TASK OBJECTIVE:
Give back exactly the stretch of data below from the line holding "1156x628 pixels. At" through the line holding "Task: Open the POKER-CORE avatar thumbnail", both ends included, and leave the remaining lines out.

===== INPUT =====

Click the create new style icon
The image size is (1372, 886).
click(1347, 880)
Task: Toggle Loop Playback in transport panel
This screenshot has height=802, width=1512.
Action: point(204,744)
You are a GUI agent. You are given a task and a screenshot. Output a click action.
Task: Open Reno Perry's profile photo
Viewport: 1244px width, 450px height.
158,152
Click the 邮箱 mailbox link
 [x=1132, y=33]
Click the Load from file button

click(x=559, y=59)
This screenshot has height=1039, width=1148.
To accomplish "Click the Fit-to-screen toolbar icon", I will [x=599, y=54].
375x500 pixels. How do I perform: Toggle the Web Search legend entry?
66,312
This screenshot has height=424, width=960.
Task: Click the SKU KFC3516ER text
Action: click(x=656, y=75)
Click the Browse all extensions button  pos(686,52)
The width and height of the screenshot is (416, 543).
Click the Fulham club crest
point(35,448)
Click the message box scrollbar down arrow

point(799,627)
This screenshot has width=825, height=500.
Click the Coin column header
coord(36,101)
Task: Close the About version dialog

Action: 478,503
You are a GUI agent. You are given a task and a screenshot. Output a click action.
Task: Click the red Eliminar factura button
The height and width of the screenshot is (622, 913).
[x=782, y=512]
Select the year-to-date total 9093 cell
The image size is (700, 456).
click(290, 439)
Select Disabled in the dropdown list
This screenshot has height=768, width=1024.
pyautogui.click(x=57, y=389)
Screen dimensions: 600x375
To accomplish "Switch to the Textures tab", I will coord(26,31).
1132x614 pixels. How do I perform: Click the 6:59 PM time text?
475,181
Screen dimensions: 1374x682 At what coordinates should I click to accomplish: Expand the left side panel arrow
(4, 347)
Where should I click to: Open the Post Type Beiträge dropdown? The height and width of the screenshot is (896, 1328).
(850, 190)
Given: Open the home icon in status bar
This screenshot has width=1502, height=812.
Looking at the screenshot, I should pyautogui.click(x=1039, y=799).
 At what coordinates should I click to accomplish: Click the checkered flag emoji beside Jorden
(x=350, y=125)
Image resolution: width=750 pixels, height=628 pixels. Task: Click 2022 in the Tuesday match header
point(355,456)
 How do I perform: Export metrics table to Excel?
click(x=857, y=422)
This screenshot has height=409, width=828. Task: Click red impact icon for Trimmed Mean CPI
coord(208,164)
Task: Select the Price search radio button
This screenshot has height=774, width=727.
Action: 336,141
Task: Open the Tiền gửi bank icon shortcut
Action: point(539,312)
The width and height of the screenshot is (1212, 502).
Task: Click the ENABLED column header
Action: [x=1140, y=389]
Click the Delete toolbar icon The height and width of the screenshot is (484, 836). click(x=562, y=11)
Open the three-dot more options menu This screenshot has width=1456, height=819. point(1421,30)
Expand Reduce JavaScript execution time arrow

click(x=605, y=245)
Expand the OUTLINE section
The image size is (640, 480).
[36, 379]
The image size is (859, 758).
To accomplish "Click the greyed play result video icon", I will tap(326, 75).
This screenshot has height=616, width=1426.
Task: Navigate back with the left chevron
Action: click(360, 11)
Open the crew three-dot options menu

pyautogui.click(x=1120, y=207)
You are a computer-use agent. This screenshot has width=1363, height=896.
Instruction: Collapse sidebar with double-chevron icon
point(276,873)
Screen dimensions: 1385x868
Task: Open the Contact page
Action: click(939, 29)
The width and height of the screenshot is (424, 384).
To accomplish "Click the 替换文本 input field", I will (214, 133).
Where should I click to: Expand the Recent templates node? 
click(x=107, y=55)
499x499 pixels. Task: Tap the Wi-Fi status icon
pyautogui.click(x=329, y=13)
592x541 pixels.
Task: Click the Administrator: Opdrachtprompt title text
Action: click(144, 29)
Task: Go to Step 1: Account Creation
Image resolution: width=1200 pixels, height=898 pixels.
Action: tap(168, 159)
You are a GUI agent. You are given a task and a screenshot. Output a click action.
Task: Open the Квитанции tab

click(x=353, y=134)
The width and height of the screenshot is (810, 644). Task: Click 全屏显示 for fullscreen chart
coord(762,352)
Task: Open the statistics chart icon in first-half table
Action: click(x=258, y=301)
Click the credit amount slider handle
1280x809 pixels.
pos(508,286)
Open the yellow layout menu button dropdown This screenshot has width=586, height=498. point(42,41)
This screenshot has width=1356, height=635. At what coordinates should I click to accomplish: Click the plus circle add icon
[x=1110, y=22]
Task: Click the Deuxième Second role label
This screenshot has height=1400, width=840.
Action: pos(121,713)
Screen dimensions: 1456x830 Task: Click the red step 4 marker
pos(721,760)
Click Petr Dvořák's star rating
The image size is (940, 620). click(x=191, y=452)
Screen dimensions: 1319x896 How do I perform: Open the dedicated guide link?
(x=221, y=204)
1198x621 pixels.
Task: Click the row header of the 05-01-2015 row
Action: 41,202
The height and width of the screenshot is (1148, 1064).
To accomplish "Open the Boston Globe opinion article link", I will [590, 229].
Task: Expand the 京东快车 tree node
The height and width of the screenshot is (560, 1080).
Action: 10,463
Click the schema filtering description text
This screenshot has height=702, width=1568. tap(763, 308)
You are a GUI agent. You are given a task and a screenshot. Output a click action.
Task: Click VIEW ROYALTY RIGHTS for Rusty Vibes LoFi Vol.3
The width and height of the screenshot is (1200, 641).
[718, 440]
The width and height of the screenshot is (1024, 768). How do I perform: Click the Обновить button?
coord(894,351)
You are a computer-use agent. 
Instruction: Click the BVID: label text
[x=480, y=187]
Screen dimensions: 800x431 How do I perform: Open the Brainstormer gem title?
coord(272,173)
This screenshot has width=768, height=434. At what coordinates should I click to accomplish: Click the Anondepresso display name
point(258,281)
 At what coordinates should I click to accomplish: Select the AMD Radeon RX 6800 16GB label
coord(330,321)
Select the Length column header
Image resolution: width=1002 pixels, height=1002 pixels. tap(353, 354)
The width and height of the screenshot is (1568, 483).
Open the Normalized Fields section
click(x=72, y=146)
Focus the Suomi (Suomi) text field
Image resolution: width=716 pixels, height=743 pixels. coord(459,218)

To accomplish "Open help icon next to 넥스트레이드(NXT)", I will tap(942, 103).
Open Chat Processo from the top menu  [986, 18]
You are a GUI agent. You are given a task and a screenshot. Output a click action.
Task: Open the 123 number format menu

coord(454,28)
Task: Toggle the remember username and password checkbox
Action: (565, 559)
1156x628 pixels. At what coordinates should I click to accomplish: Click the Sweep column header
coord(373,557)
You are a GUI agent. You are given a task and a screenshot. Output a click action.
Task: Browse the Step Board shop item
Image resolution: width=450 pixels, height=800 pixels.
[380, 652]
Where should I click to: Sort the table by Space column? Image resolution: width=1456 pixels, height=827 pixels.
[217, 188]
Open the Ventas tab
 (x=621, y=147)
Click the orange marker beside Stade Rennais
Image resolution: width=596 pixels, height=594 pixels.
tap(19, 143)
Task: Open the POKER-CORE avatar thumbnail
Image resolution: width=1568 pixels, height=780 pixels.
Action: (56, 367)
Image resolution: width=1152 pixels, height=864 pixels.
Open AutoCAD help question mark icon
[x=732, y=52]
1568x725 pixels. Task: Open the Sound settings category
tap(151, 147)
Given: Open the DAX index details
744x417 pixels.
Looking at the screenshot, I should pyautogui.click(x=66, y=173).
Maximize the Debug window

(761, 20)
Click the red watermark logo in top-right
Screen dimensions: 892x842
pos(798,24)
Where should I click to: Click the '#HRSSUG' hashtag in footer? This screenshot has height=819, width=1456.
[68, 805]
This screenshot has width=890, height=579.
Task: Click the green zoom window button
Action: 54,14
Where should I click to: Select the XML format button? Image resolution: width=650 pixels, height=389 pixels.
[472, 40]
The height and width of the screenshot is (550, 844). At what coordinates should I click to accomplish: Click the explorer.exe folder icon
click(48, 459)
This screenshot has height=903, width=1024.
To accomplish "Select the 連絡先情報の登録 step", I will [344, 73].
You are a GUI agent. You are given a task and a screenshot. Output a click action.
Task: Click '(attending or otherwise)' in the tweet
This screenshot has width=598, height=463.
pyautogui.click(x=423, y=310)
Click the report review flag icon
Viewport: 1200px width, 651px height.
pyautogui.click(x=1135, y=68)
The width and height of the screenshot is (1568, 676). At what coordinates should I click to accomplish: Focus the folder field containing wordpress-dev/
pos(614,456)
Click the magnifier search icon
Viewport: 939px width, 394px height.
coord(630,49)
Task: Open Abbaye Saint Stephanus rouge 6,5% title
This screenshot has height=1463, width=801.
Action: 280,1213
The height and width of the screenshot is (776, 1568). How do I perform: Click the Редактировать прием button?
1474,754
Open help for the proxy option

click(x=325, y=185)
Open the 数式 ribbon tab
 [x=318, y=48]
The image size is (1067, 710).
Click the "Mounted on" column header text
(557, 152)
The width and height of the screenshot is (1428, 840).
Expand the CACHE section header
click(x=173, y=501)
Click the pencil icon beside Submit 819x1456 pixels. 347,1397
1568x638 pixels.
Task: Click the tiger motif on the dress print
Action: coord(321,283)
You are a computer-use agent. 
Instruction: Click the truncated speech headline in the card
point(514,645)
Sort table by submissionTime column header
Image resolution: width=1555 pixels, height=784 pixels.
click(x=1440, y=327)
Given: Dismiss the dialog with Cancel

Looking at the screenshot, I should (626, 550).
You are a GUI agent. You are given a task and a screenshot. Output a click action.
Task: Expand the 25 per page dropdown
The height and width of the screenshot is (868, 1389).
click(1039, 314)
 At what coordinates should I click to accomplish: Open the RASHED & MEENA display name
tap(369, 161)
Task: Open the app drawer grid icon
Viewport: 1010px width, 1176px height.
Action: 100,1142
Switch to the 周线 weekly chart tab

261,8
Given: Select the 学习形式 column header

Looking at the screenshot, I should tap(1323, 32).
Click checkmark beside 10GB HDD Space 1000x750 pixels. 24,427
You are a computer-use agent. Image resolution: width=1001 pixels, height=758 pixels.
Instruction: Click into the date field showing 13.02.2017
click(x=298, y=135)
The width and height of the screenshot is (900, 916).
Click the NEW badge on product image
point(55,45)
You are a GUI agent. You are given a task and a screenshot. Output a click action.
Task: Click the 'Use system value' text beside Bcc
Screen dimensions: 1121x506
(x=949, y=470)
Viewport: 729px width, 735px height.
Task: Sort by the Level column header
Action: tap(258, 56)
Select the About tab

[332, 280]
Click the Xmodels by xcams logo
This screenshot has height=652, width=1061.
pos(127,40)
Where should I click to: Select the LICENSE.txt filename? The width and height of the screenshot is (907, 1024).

=====

SOLUTION BELOW:
1156x628 pixels. At what coordinates should I click to accomplish: Click the Sweep column header
coord(373,557)
You are a GUI agent. You are given a task and a screenshot. Output a click action.
Task: Browse the Step Board shop item
Image resolution: width=450 pixels, height=800 pixels.
[380, 652]
Where should I click to: Sort the table by Space column? Image resolution: width=1456 pixels, height=827 pixels.
[217, 188]
Open the Ventas tab
 (x=621, y=147)
Click the orange marker beside Stade Rennais
Image resolution: width=596 pixels, height=594 pixels.
tap(19, 143)
Task: Open the POKER-CORE avatar thumbnail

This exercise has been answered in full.